Repeat the data exactly. Pictures stay out.

- **INPUT DATA**:
=-=-=-=-=
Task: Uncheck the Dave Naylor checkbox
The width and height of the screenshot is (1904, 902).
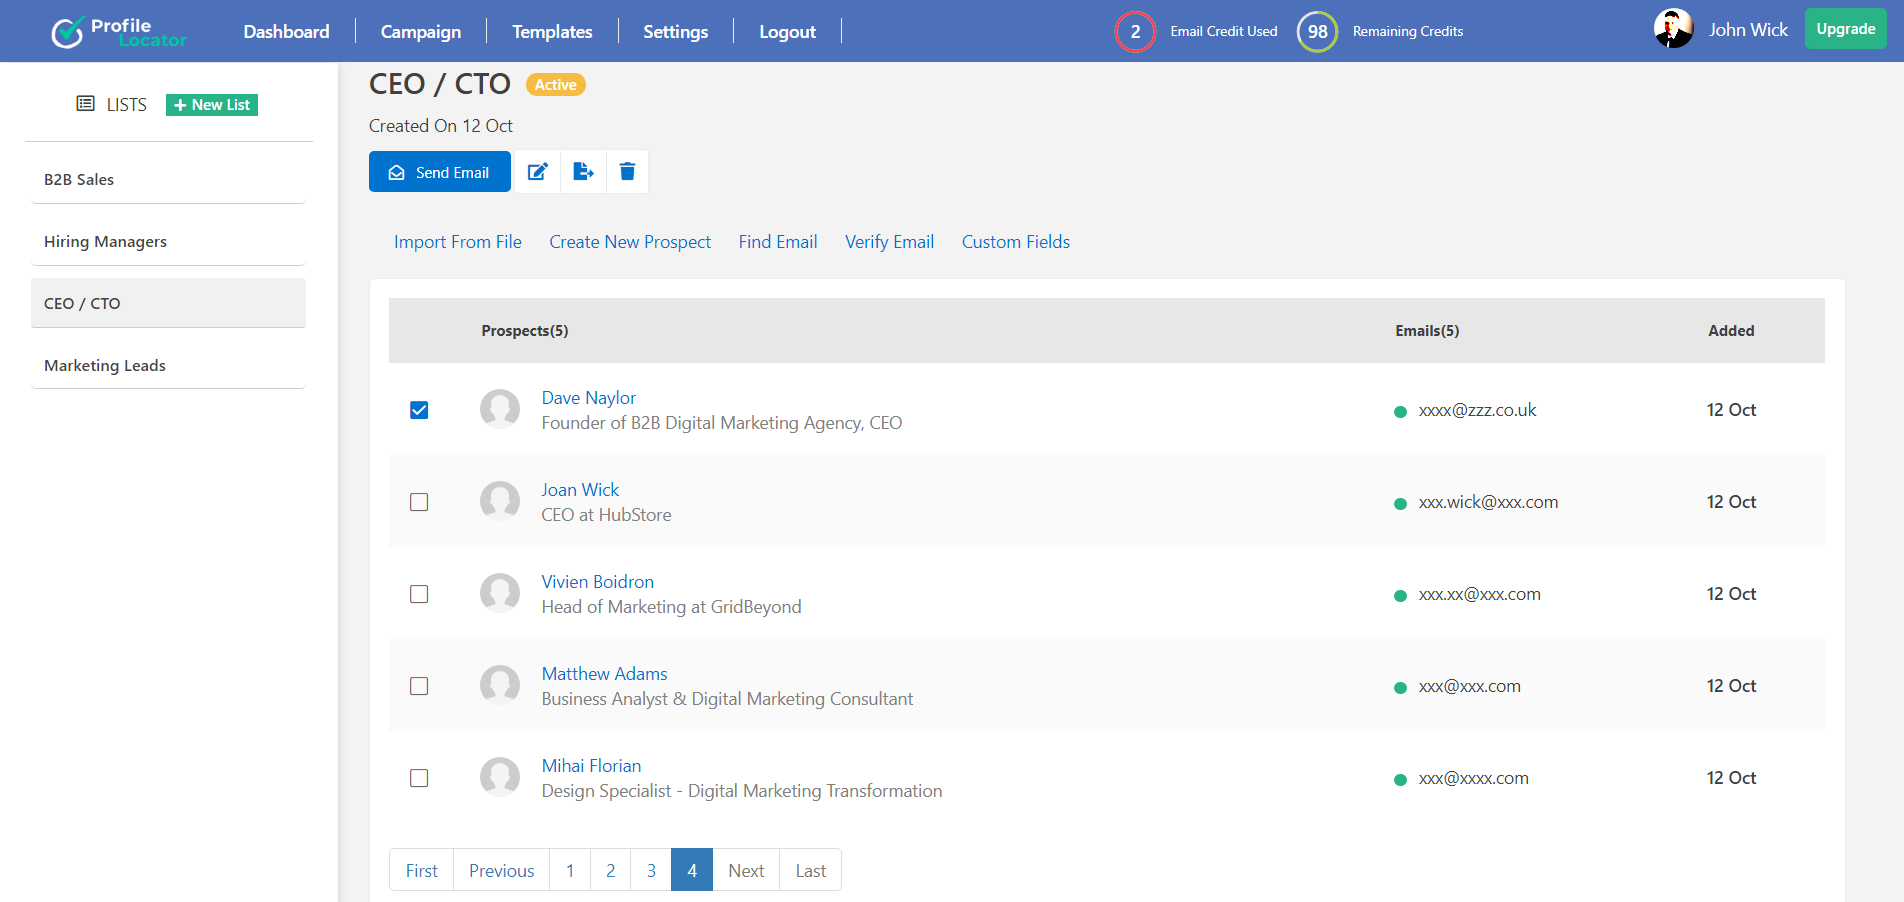Action: coord(419,410)

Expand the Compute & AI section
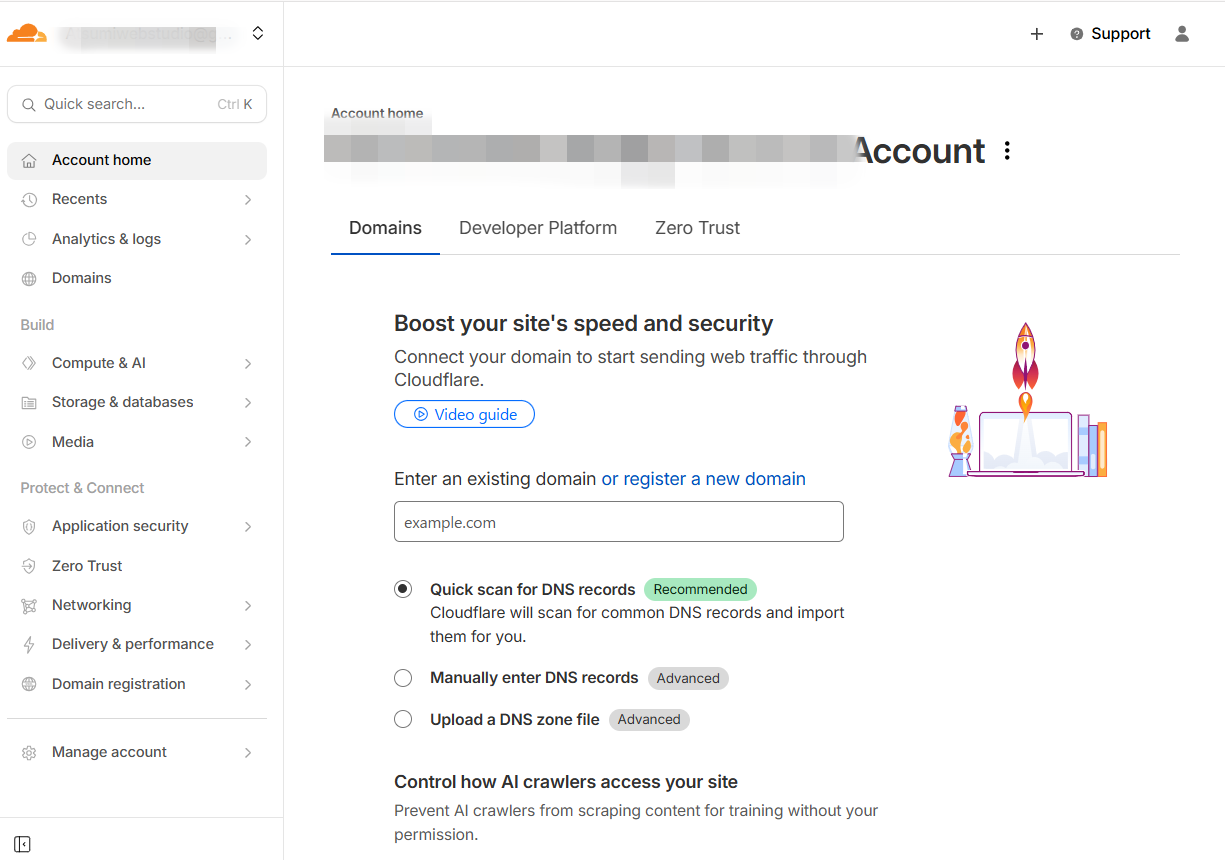pyautogui.click(x=248, y=364)
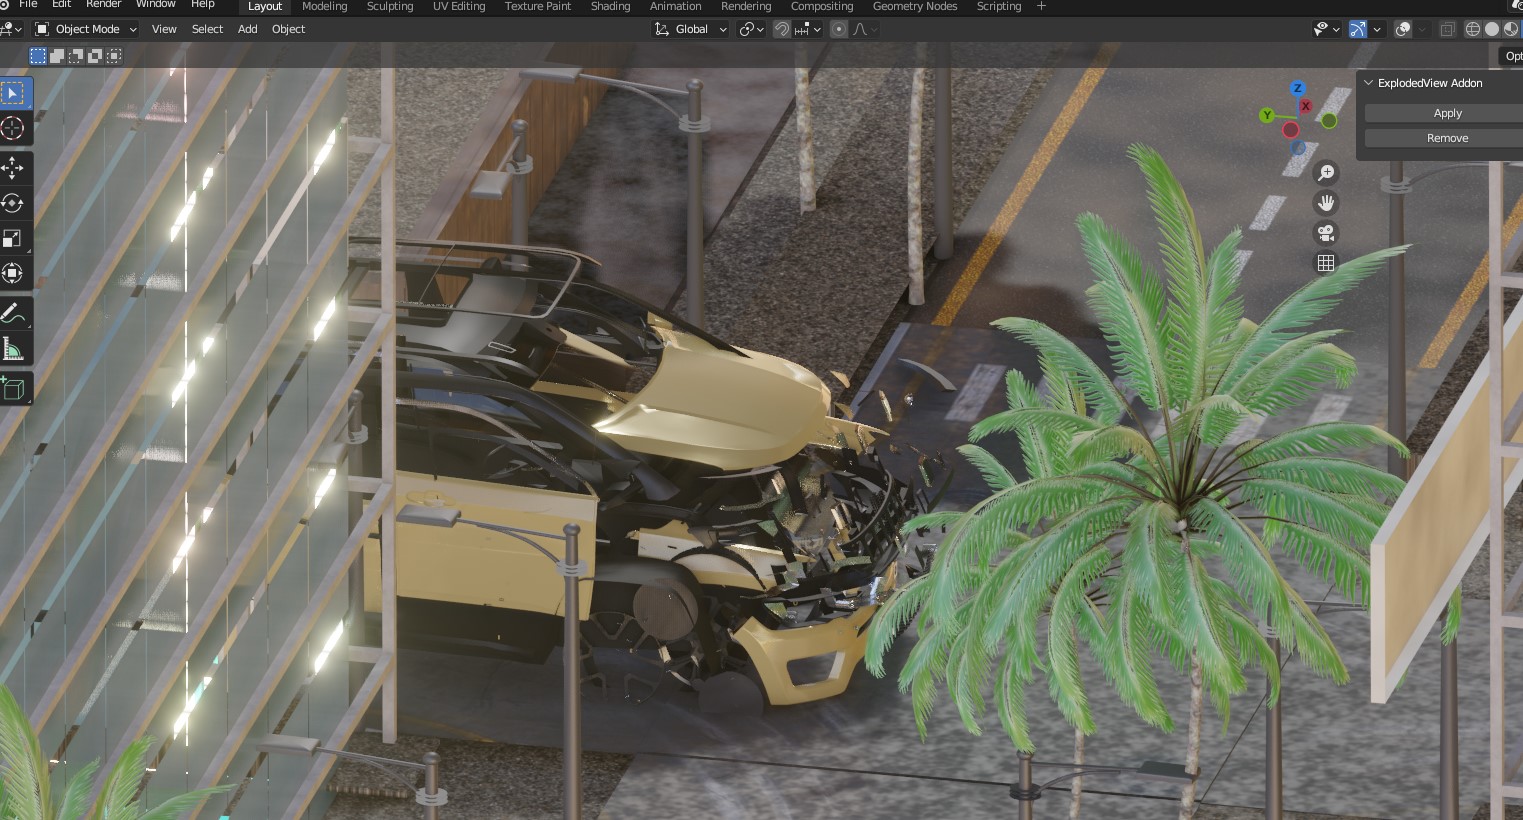Switch to the Shading workspace tab
The width and height of the screenshot is (1523, 820).
click(610, 7)
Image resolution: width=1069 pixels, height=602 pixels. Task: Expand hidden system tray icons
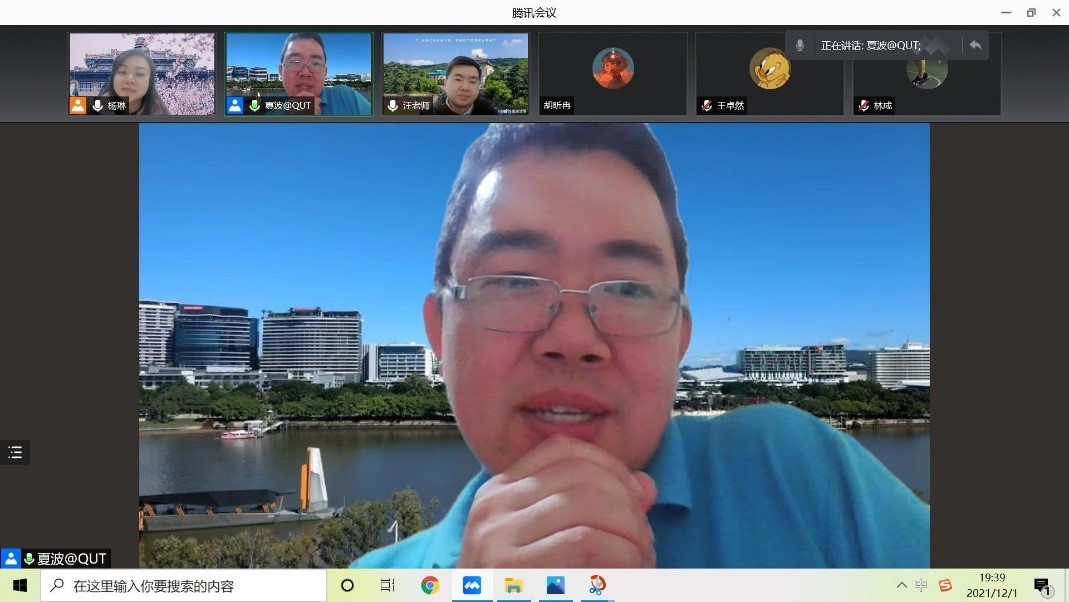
=-=-=-=-=
- **EXERCISE RESPONSE**:
Task: Uncheck the Dave Naylor checkbox
The width and height of the screenshot is (1904, 902).
Action: coord(419,410)

Expand the Compute & AI section
pyautogui.click(x=248, y=364)
Switch to the Shading workspace tab
The width and height of the screenshot is (1523, 820).
click(610, 7)
Image resolution: width=1069 pixels, height=602 pixels. Task: Expand hidden system tray icons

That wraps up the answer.